SUPPLIED MATERIAL:

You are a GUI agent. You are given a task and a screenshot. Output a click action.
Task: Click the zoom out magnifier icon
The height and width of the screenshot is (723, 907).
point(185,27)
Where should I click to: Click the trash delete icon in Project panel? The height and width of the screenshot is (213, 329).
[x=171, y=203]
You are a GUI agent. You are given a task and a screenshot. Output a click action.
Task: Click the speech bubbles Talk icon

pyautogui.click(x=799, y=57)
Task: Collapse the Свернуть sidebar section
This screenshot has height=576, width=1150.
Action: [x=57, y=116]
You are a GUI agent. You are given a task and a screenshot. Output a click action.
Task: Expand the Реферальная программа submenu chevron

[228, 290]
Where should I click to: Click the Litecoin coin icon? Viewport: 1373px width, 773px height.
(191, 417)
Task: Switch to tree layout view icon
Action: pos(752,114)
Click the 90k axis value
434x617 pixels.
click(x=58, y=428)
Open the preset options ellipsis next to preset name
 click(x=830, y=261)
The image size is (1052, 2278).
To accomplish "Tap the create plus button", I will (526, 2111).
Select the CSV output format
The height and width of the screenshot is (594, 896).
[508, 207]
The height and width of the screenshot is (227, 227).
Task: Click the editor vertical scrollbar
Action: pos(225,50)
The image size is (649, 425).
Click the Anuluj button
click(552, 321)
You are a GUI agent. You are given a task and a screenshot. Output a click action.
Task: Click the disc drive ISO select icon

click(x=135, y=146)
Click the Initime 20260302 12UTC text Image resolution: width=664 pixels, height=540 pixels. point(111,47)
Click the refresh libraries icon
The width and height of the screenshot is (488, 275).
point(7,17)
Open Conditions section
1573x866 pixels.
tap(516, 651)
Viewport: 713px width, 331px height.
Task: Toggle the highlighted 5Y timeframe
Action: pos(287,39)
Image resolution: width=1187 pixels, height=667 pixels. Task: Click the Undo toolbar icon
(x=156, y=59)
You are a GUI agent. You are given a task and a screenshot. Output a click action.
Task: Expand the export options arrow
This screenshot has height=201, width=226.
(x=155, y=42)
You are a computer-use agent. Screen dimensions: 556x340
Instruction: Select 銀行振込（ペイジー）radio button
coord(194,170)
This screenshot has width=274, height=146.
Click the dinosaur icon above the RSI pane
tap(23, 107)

WHAT TO PRODUCE:
Scan the data above; copy every line where "section" appears.

REPLY TO THE TASK:
Task: Collapse the Свернуть sidebar section
Open Conditions section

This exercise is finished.